更新时间:2024-11-29 GMT+08:00

执行analyze table语句,因资源不足出现任务卡住

问题

使用spark-sql执行analyze table语句,任务一直卡住,打印的信息如下:

spark-sql> analyze table hivetable2 compute statistics;
Query ID = root_20160716174218_90f55869-000a-40b4-a908-533f63866fed
Total jobs = 1
Launching Job 1 out of 1
Number of reduce tasks is set to 0 since there's no reduce operator
16/07/20 17:40:56 WARN JobResourceUploader: Hadoop command-line option parsing not performed.
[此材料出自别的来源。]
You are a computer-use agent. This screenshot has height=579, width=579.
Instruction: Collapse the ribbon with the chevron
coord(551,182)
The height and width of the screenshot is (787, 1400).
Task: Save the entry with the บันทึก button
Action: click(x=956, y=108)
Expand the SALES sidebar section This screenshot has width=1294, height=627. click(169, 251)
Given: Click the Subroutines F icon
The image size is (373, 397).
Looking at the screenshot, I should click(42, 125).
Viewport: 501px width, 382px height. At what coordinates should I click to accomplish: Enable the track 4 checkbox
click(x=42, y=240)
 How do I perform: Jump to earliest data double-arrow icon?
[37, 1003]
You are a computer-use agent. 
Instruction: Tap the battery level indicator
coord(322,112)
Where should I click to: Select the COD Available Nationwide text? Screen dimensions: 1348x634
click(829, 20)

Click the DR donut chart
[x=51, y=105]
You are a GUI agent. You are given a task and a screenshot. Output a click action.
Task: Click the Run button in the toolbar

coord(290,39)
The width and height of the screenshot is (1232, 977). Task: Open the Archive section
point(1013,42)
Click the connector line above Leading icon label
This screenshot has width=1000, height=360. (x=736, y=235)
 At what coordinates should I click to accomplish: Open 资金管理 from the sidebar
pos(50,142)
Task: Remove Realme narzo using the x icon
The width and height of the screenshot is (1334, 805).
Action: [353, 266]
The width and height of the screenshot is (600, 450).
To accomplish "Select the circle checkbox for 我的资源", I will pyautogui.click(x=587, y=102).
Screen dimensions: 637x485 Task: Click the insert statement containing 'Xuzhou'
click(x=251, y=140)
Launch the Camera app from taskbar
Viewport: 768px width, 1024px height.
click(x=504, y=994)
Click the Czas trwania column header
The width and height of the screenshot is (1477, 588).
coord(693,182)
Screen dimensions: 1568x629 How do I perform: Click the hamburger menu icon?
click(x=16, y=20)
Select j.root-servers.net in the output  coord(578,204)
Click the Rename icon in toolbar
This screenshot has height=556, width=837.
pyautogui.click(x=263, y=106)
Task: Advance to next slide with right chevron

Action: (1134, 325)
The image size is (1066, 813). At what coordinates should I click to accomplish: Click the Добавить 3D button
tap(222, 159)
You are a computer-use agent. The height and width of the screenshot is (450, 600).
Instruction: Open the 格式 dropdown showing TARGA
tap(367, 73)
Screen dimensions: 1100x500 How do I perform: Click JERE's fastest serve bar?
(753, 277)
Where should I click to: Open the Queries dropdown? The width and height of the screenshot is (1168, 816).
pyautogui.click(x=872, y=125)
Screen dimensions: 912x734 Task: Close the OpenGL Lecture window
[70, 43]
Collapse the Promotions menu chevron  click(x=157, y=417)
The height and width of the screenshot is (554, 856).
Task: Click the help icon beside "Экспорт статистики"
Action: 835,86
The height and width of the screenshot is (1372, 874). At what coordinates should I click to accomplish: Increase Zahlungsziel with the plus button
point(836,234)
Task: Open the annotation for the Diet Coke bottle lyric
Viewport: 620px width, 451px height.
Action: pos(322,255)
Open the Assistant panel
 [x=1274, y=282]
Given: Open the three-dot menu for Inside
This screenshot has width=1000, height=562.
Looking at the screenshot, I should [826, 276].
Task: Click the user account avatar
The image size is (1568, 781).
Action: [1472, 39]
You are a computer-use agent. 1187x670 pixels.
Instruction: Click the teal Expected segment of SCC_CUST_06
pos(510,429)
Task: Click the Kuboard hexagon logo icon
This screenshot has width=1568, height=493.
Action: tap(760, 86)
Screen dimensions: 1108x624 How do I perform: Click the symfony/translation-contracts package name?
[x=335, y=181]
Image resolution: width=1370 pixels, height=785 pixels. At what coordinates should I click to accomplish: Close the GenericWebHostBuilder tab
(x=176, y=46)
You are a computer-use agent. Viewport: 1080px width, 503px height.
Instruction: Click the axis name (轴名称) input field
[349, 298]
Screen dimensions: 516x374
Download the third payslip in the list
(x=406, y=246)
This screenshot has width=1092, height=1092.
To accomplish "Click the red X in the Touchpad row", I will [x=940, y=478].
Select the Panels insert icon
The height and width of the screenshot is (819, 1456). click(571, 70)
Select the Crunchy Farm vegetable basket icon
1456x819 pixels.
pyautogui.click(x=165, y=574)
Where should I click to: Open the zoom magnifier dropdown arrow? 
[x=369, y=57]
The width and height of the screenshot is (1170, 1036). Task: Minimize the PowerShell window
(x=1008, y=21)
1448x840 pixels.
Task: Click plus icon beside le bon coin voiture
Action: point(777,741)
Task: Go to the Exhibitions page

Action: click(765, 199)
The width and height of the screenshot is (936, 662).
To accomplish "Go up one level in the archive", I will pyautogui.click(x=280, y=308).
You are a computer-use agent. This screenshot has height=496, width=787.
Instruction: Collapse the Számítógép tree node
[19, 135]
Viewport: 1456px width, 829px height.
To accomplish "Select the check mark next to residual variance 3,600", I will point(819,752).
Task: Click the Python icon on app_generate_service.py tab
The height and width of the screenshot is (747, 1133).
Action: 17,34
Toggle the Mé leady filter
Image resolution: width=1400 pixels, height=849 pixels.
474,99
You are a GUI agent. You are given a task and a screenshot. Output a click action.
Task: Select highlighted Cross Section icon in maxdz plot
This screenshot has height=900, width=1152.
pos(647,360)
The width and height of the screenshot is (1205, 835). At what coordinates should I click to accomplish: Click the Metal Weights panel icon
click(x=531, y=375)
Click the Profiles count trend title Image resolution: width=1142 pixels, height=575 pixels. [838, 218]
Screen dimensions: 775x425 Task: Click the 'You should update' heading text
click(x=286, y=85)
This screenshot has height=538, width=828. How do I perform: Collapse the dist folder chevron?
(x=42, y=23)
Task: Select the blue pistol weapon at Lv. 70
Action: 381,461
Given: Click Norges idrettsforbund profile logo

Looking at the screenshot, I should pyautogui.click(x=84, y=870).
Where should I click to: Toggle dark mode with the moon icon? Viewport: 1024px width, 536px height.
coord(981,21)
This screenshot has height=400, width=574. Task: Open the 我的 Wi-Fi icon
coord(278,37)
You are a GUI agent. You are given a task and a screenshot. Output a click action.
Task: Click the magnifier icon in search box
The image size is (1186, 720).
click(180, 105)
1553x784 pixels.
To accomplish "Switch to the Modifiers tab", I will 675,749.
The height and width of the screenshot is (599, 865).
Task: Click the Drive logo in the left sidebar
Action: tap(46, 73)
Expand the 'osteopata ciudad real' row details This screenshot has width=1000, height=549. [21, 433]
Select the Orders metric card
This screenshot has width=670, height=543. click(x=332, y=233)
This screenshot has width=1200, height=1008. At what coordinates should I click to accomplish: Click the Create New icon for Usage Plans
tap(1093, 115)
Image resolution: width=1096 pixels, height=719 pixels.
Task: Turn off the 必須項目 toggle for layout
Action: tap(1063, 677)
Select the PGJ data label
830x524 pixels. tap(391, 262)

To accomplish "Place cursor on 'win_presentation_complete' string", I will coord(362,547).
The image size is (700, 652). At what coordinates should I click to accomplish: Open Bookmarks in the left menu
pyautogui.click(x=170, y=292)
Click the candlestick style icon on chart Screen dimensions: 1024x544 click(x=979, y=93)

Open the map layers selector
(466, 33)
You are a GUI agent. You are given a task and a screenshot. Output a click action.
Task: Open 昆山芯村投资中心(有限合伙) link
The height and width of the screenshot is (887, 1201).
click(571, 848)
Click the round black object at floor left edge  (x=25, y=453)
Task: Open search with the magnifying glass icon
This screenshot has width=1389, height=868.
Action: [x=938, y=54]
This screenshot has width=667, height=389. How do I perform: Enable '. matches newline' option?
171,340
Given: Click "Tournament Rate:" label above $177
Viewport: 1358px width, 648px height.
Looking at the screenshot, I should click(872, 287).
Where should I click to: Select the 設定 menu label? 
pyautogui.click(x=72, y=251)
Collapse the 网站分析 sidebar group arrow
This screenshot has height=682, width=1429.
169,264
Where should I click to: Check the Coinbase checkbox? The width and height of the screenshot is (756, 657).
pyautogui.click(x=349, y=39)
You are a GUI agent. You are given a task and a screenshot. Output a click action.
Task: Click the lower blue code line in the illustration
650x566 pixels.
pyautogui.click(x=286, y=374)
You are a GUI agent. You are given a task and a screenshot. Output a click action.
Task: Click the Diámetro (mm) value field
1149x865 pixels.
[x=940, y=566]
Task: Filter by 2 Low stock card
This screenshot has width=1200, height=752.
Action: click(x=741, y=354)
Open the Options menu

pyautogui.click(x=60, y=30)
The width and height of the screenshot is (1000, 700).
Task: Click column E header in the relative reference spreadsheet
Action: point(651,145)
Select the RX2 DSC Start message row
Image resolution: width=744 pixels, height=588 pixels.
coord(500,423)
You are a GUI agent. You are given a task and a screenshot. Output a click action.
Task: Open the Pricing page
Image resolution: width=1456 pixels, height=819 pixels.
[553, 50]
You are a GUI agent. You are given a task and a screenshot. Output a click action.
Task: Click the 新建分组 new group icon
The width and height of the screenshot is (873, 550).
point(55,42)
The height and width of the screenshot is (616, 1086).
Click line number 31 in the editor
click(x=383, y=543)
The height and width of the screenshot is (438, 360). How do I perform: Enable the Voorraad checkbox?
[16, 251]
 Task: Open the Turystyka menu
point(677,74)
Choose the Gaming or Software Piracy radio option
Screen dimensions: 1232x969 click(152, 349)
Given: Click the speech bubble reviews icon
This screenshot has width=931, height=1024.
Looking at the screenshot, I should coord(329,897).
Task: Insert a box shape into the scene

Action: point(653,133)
Implement the Tool interface and execute your application with ToolRunner to remedy this.
Starting Job = job_1468982600676_0002, Tracking URL = http://10-120-175-107:8088/proxy/application_1468982600676_0002/
Kill Command = /opt/client/HDFS/hadoop/bin/hadoop job  -kill job_1468982600676_0002

回答

执行analyze table hivetable2 compute statistics语句时,由于该sql语句会启动MapReduce任务。从YARN的ResourceManager Web UI页面看到,该任务由于资源不足导致任务没有被执行,表现出任务卡住的现象。

图1 ResourceManager Web UI页面

建议用户执行analyze table语句时加上noscan,其功能与analyze table hivetable2 compute statistics语句相同,具体命令如下:

spark-sql> analyze table hivetable2 compute statistics noscan

该命令不用启动MapReduce任务,不会占用YARN资源,从而任务可以被执行。